Building Linear Regression Model for Predicting King County House Price

Jonna Wang
5 min readMar 29, 2021

Have you ever thinking about being a homebuyer in the next few years? Oh, yes? Great! Have you thought about predicting the house by yourself ? Well, I got a simulation chance at Flatiron for the Phase 2 project.

Introduction

The project data contains house sale prices in King County Washington between May 2014 to May 2015. It combines various house information including price, sale date, building year, area, room, quality, surroundings, city, and location coordinates. Each house has a unique identifier. I use multiple linear regression modeling to predict house prices and train test split to evaluate machine learning performance.

King County Map

Data Understanding and Cleaning

The original dataset contains 21,597 house sale prices with 21 feature columns.

  • id was dropped after checking duplicates
  • sqrt_above and sqrt_basement were combined to a binary column: basement (whether has a basement or not)
  • yr_built was converted to the house age
  • yr_renovated was converted to a binary column: rev(whether was renovated or not)
  • zipcode was translated to actual city names
  • Rest of the columns were kept

Questions to consider:

Q1. What is the best month to purchase a house?
Q2. Which region in King County should homebuyers look first based on their budget?
Q3. What features help predict house prices?
Q4. What are the top features that have a stronger relationship with house price?

Linear Modeling

A baseline model was created for later comparison. I use only continuous variables for the baseline model.

Heatmap 1

From this Heatmap 1, we can see that there existed multicollinearity issue (correlation ≥ 0.5). Some independent variables are correlated with one or more of the other independent variables. Except for sqft_lot, all other variables in the baseline model have some multicollinearity. In order to solve this issue, I decided to combine the bedrooms and bathrooms to one column: rm-ratio, which divide the number of bedrooms by the number of bathrooms.

Heatmap 2

Now, in Heatmap 2, we can see that after some modification, the multicollinearity issued was solved.

I performed a train test split to see how well the baseline model performed for unseen data.

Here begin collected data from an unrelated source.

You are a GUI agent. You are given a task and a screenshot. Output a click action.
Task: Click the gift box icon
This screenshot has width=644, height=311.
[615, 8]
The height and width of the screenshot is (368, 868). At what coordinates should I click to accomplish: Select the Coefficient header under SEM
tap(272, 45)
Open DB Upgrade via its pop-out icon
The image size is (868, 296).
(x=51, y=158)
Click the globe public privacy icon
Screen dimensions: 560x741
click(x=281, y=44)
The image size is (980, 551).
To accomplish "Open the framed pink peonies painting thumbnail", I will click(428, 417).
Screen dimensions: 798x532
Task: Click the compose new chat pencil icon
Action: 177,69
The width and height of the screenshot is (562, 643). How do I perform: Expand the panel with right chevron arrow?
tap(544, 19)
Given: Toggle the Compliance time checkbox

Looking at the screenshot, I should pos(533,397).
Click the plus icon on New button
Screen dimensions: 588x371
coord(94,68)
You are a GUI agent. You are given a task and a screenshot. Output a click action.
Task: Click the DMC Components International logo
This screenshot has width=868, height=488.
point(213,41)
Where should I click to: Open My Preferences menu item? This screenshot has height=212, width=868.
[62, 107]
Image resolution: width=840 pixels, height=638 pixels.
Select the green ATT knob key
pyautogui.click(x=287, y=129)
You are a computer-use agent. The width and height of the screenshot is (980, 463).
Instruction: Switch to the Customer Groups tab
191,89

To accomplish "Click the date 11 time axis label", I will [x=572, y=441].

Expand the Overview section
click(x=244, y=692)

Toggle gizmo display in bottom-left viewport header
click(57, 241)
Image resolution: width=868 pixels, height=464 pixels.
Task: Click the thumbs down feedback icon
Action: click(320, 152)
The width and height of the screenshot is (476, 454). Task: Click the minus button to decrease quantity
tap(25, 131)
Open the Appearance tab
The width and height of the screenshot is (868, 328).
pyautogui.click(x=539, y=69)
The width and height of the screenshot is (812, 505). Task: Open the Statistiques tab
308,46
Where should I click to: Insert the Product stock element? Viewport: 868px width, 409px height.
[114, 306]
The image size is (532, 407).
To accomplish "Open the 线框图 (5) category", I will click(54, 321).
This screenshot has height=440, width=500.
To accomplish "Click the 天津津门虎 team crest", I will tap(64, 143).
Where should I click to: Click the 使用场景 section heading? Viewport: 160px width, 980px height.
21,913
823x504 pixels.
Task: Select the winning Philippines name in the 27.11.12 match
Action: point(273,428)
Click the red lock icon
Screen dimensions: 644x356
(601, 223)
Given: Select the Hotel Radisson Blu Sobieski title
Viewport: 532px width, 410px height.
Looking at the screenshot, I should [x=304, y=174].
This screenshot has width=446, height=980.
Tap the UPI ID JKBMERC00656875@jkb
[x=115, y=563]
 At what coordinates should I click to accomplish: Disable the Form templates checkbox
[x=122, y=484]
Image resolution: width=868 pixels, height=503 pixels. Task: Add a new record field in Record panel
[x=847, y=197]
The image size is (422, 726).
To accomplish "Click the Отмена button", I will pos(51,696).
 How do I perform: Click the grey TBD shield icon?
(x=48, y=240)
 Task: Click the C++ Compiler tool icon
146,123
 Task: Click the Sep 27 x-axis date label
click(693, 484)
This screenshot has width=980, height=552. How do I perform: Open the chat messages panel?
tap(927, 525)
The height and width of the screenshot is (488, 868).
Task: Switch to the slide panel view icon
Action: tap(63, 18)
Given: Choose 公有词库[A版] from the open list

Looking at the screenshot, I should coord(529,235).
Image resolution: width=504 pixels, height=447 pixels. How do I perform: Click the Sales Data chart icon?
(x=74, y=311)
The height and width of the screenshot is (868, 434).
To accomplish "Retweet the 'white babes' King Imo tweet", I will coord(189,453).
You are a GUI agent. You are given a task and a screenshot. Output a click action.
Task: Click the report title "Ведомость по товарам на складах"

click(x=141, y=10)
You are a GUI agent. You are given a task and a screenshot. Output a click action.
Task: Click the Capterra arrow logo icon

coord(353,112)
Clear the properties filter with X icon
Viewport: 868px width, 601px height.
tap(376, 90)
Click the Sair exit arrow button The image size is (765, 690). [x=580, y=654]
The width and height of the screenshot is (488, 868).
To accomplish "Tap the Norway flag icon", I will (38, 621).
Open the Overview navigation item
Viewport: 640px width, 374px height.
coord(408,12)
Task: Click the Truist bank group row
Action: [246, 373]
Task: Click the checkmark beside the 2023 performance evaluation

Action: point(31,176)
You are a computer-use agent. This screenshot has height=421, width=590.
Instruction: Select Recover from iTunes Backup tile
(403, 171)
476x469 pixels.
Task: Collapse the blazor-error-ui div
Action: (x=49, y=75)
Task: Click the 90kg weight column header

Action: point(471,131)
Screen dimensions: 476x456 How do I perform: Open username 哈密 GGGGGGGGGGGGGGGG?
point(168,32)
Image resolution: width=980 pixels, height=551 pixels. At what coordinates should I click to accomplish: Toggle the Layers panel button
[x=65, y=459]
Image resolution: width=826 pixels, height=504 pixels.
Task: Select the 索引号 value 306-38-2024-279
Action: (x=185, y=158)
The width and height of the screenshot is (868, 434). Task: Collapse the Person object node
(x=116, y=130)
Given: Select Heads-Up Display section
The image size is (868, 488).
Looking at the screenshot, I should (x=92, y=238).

The baseline model performs poorly with a test R² of 0.529. Only use continuous variables to build the linear regression model is not enough. So I decided to use all the variables.

I separated the variables into:

continuous = ['sqft_living', 'sqft_lot', 'rm_ratio', 'age']categorical = ['waterfront', 'basement', 'rev', 'gd', 'city']target = ['price']

I performed One Hot Encoding for categorical columns.

cat_ohe = pd.get_dummies(data[categorical], prefix=categorical, drop_first=True)

Train test split was performed for the first iteration. The test R² showed improvement (0.731). But when I checked the ResidualPlot 1, I found the residuals are poorly distributed which showed a cone-like shape. All these sighs indicates violation of linear assumption.

ResidualPlot 1

In order to solve this issue, I did log-transformation for the continuous columns which are highly skewed. After partial-log transformation, there was no patten can be seen for the ResidualPlot 3, which means this model satisfied linear assumption. The test R² for 3rd-iteration approach reached 0.749, which shows much enhance than the baseline model.

ResidualPlot 3

Back to the questions…

Question 1

What is the best month to purchase a house?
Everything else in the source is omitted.